ACTIVITY: Reproduce each line from the first in the data through the line that contains "Click the Open File folder icon" exactly; give nothing else.

========

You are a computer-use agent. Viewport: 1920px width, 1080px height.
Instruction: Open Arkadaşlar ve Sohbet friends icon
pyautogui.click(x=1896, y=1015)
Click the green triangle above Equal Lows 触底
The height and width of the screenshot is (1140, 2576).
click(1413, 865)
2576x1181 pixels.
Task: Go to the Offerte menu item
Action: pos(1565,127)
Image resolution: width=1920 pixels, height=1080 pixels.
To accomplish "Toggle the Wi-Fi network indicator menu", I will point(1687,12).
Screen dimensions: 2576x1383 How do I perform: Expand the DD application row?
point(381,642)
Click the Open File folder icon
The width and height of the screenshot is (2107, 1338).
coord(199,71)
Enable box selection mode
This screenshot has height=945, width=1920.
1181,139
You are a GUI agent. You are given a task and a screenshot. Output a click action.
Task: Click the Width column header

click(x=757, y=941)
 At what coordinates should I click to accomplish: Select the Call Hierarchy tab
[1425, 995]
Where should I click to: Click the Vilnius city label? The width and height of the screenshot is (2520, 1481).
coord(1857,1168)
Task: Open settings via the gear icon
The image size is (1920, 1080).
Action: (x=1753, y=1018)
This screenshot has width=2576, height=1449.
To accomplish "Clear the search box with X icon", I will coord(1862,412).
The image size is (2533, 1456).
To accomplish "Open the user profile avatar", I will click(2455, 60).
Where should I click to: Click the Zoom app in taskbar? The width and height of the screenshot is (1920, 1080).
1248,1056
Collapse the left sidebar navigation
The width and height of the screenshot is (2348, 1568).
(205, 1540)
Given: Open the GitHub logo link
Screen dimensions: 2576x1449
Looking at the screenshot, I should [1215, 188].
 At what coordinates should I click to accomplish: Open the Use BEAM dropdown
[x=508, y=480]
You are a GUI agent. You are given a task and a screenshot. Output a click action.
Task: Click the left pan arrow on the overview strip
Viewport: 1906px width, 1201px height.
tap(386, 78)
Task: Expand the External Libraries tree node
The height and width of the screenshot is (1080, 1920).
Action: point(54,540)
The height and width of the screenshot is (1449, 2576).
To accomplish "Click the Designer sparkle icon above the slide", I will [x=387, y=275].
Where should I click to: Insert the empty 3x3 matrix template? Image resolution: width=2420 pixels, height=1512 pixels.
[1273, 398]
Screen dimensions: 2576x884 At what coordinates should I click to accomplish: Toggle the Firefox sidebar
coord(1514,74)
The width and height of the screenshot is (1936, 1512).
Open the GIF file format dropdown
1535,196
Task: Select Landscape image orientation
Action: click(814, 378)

========

YOUR SOLUTION:
You are a computer-use agent. Viewport: 1920px width, 1080px height.
Instruction: Open Arkadaşlar ve Sohbet friends icon
pyautogui.click(x=1896, y=1015)
Click the green triangle above Equal Lows 触底
The height and width of the screenshot is (1140, 2576).
click(1413, 865)
2576x1181 pixels.
Task: Go to the Offerte menu item
Action: pos(1565,127)
Image resolution: width=1920 pixels, height=1080 pixels.
To accomplish "Toggle the Wi-Fi network indicator menu", I will point(1687,12).
Screen dimensions: 2576x1383 How do I perform: Expand the DD application row?
point(381,642)
Click the Open File folder icon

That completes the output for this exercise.